Футляр с крестом лежал у меня в вещевом мешке, под запасными портянками, с октября.
Когда всё, что можно было сделать, было сделано, я вынул его и открыл.
Крест был холодный и маленький. Белый шёлк пожелтел по краям: мешок мок и высыхал вместе со всем прочим.
Его прислали почтой вместе с бумагой. Бумагу я тогда прочёл, а крест не вынимал.
Его прислали за Пруссию — за августовское дело, когда рота вышла из окружения не потому, что я придумал что-нибудь умное, а потому, что пошёл туда, откуда стреляли реже.
Ни разу за всю войну я его не надел.
Сперва не было случая: на позиции его не носят, а в тылу я бывал только по делу. Потом сделалось поздно, и объяснять уже было неловко.
Теперь надевать не имело смысла. Человек, который скоро выйдет отсюда, виден с германской стороны ровно настолько, насколько он виден, и крест на груди ничего не переменит.
Я закрыл футляр и убрал обратно, под портянки.
Из тех, кто был со мною в августе четырнадцатого, на этом плацдарме не лежало ни одного человека.
Тех, августовских, я помню поимённо. Это единственный список, которого я никогда не записывал.
За крест под портянками заплатили они.
Михеев сидел рядом и раскрывал новую страницу в клеёнчатой книжке.
Написал сверху: «22 мая». Ниже — «Числится».
Правый столбец оставил пустым.
— Начну его с утра.
Это он сказал не мне.
Я поглядел на пустой столбец и подумал о том, о чём думать не следовало: к вечеру там будет число.
Оно определилось не этой ночью, а раньше — когда я считал подноску, вёл два хода и велел укрывать свежую землю. Оно уже существует, его только ещё никто не знает.
Михеев закрыл книжку и убрал за пазуху.
Позже я собрал старших: Турова, Тарабрина, Зотова, Ковтуна и Сороку. Трое из пяти были нижние чины.
Повторили в последний раз.
Фонарь закрыли наглухо. Говорил я, они не перебивали.
Прохода в проволоке два. Правым, более широким, идёт первая волна; левым — вторая, с разрывом, чтобы не сойтись под первым перенесённым огнём.
Если проход окажется закрыт своим же огнём, нового не искать и напролом не лезть.
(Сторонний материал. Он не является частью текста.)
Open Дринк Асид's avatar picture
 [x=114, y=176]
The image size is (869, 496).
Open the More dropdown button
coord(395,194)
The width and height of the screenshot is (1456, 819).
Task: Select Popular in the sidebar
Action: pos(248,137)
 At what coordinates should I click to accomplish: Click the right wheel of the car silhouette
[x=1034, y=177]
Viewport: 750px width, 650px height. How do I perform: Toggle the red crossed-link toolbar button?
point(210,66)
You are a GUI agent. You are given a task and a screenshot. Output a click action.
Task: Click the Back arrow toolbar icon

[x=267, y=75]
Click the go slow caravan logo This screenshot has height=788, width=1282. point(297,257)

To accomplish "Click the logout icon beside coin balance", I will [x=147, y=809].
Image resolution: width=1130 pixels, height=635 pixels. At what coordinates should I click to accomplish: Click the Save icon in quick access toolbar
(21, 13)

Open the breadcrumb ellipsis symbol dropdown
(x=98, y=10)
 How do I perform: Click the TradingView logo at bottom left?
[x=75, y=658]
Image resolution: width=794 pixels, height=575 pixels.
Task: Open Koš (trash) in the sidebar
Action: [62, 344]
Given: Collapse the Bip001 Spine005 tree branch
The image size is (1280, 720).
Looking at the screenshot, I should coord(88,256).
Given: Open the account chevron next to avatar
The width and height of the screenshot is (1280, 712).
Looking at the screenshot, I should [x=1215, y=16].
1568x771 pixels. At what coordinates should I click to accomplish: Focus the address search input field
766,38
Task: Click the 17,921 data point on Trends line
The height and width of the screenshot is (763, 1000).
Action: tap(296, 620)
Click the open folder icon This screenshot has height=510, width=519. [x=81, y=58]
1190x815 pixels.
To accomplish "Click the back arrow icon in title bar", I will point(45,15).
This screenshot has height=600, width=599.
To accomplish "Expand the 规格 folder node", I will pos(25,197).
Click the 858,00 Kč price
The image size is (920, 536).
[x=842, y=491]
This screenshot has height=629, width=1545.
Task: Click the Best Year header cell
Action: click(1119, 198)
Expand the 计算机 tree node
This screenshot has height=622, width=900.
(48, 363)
Ждать у проволоки столько, сколько понадобится: человек, ищущий проход под огнём, находит его один раз из трёх.
Первая волна — Турова, вторая — Тарабрина. Машины работают вдоль, не по фронту.
Заградительный по германскому ходу начнётся с атакой. Когда его снимут, нам не скажут; наблюдателю смотреть туда постоянно.
Возврат — две красные, запасной сигнал — три длинные. Слова только два: «пошёл» и «садится». На всякое иное не отзываться и не оборачиваться, чей бы голос ни был.
Подноска двумя цепями с разных направлений. Время, считанное на плацу, — надвое.
Замены — названы; повторить.
Туров повторил порядок медленно, с промежутками. На заменах остановился и назвал всех поимённо.
Последним назвал себя. За себя — Тарабрина.
Тарабрин в апреле пришёл ко мне из чужого полка по наряду. Теперь стоял заменой за начальника команды.
За месяц с небольшим.
Так это и делается. Учат делом.
Пока Туров повторял, я думал не о том, о чём положено.
Я не знал про завтра ничего.
Была у меня прежняя память. Не эта — другая, привезённая сюда. Всю первую зиму я сверялся с ней, как сверяются с расписанием.
Про это лето она говорила одно: здесь будет большой успех.
Не говорила ни часа, ни цены, ни того, что станется с моими людьми.
Такое знание не стоило ничего. Оно не подскажет, брать левый проход или правый, хватит ли гранат, доживёт ли до вечера Туров.
Ещё прошлой зимой я открывал её как справочник и искал подсказку. Находил редко, и она чаще всего оказывалась не про то.
Сверяться я перестал в марте. Не решил перестать — стало не с чем. Не оттого, что забыл. Оттого, что переменил.
В той истории не было особой команды, двадцати листов и людей, которым я отдал право решать без меня. Не было тех строк в расписании огня, которые появились из нашей работы.
Я вынул из неё эти вещи и вставил свои. После этого память перестала быть расписанием.
Осталось смутное чужое воспоминание о лете, которое ещё не наступило.
Стало быть, дальше я иду, как все.
С той разницей, что у меня есть сто семьдесят четыре человека, которых я учил четыре месяца.
Порядок из девяти пунктов, из которых некоторые куплены дорого.
И три строки в чужом расписании огня.
Больше у меня нет ничего.
И это больше, чем было у меня когда бы то ни было.
Туров кончил повторять и стоял, ожидая.
— Всё верно. Повторили правильно.
— Тогда я пойду, — сказал он. — Проверю первую партию.
Зотов ушёл к машинам. Ковтун — к своим. Сорока — к подноске.
Последним уходил Тарабрин и на выходе обернулся.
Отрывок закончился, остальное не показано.